The appeal is cost and abundance. Iron is one of the cheapest and most common materials on Earth, avoiding the supply pressures of lithium and cobalt. In October 2024, Form Energy detailed a $405 million Series F round and a collaboration with GE Vernova covering manufacturing, supply chain and sourcing. Its first factory, in Weirton, West Virginia, sits on the site of a former steel mill and was expanding toward roughly 850,000 square feet by the end of 2025.

Form Energy is tackling that gap with an iron-air battery designed to discharge at full power for 100 hours, enough to ride out multi-day lulls in renewable generation.

The technology is moving from prototype to real projects. Form broke ground on its first commercial pilot, a 1.5 megawatt system rated for 100 hours of discharge, with Minnesota cooperative Great River Energy, expected to begin operating by the end of 2025. The company has announced a broader pipeline, including projects with Xcel Energy in Minnesota and self-developed projects in Maine and California backed by federal and state grants, totaling roughly 14 gigawatt-hours of long-duration storage announced to date.

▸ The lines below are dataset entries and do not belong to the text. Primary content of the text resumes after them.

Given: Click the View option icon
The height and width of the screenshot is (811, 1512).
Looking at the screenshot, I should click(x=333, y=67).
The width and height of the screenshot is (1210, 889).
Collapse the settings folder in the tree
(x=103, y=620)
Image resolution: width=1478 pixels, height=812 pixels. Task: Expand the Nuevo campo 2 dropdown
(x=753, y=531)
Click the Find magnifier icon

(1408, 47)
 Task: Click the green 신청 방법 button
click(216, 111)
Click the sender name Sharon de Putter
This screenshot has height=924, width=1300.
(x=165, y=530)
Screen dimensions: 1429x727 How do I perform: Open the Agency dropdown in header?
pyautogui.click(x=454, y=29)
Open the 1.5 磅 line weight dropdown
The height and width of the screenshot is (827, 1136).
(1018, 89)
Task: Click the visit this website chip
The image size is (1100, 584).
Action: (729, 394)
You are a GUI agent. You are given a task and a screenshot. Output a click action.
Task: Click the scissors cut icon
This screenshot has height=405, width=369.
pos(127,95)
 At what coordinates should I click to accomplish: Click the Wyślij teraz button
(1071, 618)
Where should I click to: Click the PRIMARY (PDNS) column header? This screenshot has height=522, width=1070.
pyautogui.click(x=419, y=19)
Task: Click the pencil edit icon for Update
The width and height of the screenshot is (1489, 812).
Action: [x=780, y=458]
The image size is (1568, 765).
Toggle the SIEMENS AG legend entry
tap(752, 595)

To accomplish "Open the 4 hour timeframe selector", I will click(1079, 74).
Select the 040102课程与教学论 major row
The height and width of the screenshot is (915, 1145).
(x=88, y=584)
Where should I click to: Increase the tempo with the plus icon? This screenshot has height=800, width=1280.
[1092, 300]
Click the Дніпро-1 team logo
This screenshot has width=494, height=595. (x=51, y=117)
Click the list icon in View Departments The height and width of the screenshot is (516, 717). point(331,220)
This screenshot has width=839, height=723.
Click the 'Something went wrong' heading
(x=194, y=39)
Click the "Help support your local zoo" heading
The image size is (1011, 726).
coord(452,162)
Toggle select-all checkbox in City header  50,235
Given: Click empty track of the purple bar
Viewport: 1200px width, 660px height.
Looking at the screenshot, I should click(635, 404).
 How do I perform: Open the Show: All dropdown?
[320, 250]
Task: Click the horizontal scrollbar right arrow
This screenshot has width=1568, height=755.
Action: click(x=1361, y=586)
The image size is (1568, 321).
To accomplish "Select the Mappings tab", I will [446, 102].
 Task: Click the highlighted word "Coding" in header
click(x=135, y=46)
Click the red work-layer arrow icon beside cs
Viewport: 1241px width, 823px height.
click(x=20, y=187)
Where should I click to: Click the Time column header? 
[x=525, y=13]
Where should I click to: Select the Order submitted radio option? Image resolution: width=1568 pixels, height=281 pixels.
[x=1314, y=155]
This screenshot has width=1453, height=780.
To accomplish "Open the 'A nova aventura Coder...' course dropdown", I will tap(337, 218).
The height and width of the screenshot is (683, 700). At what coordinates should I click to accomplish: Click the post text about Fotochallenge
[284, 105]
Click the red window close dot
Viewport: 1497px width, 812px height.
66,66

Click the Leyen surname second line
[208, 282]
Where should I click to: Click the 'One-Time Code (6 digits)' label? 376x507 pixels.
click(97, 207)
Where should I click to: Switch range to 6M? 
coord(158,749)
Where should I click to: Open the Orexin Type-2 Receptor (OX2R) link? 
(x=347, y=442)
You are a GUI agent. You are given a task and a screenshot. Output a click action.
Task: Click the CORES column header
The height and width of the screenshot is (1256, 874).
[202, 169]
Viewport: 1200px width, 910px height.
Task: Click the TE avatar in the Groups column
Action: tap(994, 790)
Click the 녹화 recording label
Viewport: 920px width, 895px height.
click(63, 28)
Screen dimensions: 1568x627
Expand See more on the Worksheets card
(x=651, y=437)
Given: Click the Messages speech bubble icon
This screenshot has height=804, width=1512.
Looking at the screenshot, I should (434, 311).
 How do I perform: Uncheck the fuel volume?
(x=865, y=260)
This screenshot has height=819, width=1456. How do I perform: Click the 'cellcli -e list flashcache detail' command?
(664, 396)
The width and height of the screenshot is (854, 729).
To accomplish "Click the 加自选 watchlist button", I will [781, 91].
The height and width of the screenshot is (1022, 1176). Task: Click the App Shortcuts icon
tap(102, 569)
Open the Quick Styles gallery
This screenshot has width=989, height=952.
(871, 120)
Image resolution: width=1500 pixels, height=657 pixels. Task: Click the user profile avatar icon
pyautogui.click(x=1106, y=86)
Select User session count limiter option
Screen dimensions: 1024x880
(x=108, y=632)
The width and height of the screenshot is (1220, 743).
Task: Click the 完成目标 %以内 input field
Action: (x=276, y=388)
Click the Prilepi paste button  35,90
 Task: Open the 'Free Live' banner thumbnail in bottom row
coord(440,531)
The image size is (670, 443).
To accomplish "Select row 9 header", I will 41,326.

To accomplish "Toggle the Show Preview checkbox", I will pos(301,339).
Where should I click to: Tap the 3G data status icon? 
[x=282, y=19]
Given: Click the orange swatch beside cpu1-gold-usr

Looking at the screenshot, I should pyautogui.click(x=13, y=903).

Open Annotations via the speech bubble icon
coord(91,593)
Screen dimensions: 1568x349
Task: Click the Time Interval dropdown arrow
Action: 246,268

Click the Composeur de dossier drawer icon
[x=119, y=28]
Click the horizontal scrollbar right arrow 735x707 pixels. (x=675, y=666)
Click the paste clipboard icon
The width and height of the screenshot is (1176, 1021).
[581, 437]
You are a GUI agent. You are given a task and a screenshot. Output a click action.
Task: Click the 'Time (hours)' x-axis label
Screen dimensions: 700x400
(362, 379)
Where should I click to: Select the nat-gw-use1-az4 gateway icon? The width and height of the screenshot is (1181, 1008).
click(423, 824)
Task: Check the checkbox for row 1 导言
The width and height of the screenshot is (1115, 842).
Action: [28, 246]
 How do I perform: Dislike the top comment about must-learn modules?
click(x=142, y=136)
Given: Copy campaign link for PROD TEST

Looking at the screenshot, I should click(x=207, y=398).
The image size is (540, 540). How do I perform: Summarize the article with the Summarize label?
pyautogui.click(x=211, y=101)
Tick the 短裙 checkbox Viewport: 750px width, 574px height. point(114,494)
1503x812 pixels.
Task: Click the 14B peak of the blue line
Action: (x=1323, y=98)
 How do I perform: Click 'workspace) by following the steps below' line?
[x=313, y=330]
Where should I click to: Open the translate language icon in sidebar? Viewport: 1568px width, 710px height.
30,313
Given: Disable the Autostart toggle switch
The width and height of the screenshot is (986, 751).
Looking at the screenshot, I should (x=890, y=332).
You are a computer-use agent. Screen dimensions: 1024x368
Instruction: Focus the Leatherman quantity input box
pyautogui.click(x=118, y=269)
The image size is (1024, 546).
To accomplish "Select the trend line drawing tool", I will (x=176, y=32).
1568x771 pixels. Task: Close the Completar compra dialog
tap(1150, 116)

The caveats matter. Iron-air batteries are heavy and slow to charge and discharge, so they are not a replacement for lithium in cars or short-duration grid services; they are a complement aimed squarely at long-duration storage. Multi-day pilots still need to prove durability and cost over years of real operation, and announced project pipelines do not always become built capacity. But if reversible rusting works at scale, it could give grids an inexpensive way to store clean energy for the long stretches when the sun and wind go quiet.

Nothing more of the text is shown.